Member of National Assembly of Cameroon
- In office 2002–2021

Vice President of National Assembly of Cameroon
- In office 2009–2021
- Preceded by: Rose Abunaw

Personal details
- Born: 11 April 1959
- Died: 20 April 2021 (aged 62)
- Citizenship: Cameroon
- Party: Cameroon People's Democratic Movement
- Alma mater: University of Maryland Eastern Shore

= Emilia Monjowa Lifaka =

Cameroonian politician (1959–2021)

Emilia Monjowa Lifaka (11 April 1959 – 20 April 2021) was a Cameroonian politician and chairperson of the Commonwealth Parliamentary Association. She was a member of the National Assembly of Cameroon, first elected in 2002, and was vice-president of the Assembly at the time of her death.

==Early life and education==
Monjowa Lifaka had a diploma in secretarial and business studies from Crown Secretarial and Business Studies College in England, and a diploma in administrative management from the University of Maryland Eastern Shore in the United States. As of 2017 she was studying for an MBA in human resource management with Anglia Ruskin University in England.

==Political career==
Monjowa Lifaka represented the South West constituency for the Cameroon People's Democratic Movement (CPDM / RDPC), in the 7th 8th, 9th, and 10th Legislations of the National Assembly of Cameroon, and was its Vice-President from 2009 until her death.

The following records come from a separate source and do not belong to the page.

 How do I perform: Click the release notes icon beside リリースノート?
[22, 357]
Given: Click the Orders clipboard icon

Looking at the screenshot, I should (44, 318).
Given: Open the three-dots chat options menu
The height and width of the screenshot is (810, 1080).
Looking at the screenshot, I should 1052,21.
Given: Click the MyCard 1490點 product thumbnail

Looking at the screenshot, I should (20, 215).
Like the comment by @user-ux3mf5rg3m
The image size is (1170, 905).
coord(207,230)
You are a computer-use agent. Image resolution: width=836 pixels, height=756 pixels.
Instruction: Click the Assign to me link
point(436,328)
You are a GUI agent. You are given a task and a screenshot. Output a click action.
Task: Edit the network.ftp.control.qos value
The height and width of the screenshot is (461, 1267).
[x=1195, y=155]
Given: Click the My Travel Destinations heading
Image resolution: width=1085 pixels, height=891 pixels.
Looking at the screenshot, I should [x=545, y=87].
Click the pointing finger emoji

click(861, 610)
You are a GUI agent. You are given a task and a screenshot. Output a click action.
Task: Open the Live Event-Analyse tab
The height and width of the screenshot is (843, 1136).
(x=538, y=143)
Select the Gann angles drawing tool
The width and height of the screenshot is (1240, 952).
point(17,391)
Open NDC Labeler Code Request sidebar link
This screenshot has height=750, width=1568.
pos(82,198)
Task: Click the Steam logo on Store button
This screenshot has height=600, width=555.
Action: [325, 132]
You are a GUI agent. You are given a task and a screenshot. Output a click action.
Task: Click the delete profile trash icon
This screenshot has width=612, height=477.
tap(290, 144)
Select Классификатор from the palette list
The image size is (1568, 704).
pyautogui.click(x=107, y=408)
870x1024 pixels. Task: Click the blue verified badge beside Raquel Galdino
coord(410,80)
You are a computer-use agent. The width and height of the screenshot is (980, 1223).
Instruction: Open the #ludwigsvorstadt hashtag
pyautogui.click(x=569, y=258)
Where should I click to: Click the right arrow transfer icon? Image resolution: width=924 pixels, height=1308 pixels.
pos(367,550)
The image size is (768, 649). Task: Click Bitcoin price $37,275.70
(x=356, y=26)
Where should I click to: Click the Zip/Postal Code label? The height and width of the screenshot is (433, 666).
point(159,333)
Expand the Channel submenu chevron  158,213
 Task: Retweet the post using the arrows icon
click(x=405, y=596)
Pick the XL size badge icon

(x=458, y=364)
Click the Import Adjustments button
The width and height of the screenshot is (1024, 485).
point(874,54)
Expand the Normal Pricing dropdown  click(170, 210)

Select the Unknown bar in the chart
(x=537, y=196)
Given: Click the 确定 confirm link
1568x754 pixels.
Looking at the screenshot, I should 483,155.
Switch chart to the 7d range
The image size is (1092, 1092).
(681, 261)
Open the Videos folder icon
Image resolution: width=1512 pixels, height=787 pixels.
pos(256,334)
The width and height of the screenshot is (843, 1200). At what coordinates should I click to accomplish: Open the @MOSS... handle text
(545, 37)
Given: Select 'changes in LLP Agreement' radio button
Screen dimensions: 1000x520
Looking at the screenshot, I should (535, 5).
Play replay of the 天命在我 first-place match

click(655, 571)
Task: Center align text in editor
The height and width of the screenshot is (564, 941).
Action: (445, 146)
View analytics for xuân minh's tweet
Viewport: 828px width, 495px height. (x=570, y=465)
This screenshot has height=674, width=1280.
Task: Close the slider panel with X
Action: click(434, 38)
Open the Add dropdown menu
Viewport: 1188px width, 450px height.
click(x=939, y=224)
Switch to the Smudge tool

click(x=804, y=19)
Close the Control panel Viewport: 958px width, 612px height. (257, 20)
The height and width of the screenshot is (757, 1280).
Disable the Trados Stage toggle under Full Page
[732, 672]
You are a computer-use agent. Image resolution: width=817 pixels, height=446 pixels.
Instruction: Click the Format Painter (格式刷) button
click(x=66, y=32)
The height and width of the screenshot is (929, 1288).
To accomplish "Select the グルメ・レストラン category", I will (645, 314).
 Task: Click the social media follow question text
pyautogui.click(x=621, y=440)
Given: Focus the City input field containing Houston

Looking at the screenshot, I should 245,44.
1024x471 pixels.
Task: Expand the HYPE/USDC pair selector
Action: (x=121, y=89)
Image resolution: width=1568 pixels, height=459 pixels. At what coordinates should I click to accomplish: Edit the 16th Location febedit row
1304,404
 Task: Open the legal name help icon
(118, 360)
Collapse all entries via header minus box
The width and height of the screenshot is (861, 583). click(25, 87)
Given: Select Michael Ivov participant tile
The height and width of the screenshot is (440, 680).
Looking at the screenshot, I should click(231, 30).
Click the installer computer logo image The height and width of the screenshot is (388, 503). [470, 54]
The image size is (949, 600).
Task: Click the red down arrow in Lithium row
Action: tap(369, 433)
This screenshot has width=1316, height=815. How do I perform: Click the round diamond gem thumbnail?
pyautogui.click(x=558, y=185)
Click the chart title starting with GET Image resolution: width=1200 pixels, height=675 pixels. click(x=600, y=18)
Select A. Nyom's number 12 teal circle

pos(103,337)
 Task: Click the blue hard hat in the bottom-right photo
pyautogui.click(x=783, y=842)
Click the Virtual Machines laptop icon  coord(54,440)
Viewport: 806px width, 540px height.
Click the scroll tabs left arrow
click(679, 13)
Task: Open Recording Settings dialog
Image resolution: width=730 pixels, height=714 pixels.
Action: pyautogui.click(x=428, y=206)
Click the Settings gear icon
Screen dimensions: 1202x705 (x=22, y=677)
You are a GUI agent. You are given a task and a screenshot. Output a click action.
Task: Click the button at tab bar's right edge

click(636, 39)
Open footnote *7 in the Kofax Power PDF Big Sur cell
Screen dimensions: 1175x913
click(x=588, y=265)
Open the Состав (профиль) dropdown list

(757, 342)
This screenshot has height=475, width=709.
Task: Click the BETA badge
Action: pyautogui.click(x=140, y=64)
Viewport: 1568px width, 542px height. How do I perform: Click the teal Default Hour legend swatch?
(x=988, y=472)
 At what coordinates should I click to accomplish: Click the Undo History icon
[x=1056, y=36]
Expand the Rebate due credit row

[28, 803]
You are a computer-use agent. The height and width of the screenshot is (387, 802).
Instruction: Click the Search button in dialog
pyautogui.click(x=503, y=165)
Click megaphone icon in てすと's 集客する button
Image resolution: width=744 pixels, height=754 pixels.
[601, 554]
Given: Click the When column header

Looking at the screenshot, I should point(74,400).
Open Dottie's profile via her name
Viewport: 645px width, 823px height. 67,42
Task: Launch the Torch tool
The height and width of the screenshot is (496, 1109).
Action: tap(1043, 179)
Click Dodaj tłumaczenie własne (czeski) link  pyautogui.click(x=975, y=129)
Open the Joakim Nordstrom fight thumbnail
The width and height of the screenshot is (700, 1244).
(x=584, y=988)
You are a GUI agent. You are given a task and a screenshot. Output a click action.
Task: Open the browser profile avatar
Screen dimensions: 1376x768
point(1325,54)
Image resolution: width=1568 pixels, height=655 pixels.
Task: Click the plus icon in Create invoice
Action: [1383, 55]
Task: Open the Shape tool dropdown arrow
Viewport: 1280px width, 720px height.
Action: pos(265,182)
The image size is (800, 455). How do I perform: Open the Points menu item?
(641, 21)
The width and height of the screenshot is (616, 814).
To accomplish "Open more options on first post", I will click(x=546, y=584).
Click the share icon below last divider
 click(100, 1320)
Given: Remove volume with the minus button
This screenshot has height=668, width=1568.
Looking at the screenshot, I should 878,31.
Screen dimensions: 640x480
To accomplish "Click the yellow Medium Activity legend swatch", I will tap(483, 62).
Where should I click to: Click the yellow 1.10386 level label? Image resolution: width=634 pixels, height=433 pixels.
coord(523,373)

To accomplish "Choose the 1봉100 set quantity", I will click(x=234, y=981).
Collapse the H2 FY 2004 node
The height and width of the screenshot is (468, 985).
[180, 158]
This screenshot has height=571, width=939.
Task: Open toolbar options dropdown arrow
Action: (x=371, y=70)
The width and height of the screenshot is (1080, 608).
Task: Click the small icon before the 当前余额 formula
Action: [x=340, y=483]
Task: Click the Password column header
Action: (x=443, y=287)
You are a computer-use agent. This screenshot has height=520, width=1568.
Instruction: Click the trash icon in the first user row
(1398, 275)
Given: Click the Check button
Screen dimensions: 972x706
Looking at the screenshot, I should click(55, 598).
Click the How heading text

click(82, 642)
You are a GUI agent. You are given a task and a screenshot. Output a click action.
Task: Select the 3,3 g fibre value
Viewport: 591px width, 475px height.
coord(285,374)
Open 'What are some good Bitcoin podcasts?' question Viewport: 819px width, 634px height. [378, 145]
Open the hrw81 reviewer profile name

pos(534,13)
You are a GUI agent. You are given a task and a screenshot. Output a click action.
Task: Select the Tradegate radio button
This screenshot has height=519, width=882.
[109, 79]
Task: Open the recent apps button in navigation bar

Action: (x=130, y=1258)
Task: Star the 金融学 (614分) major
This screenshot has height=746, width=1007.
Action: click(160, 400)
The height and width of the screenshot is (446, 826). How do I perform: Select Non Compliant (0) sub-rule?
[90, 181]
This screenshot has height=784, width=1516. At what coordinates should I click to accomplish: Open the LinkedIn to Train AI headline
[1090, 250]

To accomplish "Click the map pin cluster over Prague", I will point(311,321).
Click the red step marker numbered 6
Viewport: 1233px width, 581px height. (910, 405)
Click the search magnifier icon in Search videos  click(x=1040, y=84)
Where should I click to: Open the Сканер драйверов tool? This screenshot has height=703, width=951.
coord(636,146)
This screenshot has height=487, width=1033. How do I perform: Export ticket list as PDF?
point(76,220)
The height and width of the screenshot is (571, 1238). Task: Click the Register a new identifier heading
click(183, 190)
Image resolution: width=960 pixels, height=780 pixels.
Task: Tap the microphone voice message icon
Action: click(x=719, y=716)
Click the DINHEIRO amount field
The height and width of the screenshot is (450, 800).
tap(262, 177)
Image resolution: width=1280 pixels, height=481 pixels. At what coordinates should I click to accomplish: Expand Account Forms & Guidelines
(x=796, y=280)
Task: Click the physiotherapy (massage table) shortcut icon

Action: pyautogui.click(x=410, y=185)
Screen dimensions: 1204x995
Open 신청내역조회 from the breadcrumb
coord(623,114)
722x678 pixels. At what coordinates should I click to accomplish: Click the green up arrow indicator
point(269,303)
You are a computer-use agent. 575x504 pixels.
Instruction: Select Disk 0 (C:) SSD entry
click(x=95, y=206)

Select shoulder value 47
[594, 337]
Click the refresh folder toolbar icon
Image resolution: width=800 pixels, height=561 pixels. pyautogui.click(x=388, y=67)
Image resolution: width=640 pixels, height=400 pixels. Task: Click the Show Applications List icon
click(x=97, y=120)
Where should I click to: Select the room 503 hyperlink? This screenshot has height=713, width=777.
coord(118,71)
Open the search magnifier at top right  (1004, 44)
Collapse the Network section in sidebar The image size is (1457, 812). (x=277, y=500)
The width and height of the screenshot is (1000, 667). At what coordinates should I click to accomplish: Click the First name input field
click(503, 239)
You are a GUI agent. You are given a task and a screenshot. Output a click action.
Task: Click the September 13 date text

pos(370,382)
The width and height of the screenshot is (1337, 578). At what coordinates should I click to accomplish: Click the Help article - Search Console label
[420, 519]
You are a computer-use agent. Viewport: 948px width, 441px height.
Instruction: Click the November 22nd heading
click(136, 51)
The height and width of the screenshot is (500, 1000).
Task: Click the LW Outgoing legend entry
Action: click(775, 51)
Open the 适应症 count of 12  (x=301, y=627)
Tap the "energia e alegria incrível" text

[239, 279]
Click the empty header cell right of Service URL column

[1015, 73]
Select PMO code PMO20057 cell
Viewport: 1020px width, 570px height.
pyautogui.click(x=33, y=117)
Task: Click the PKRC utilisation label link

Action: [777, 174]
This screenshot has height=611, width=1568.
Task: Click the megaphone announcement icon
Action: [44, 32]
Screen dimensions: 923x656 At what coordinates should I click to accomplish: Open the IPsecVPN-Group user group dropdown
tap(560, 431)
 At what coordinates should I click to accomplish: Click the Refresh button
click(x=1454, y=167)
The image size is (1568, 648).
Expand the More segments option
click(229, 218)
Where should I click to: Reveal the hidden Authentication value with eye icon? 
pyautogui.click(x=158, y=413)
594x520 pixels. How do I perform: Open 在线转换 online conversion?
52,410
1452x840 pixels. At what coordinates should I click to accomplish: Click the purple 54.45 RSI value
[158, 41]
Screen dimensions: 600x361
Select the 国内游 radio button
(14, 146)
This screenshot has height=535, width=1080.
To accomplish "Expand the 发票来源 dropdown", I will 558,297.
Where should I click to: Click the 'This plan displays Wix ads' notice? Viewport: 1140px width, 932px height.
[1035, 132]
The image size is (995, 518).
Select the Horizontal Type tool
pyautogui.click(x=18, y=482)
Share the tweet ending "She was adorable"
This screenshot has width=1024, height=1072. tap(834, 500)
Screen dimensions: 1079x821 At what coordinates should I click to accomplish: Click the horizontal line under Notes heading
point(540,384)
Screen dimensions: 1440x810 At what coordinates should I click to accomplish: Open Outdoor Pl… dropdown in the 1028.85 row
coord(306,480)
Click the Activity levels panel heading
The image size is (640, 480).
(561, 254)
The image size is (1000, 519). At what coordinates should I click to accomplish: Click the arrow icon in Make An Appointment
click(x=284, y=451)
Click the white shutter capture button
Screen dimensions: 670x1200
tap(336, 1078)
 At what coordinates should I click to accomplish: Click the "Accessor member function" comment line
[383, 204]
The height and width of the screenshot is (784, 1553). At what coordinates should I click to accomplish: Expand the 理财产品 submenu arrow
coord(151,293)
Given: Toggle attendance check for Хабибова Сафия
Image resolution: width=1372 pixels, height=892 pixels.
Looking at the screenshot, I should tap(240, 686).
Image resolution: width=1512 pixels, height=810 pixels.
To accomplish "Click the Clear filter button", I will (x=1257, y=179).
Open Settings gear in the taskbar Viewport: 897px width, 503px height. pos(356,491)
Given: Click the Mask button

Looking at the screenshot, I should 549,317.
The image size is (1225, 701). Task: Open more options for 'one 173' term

In 2017 she became chairperson of the Commonwealth Parliamentary Association.

==Recognition==
She was awarded three national honours:
- Knight of the Cameroon National Order of Merit
- Officer of the Cameroon National Order of Merit
- Knight of the National Order of Valour.

==Death==
Monjowa Lifaka died on 20 April 2021 at the age of 62, from COVID-19.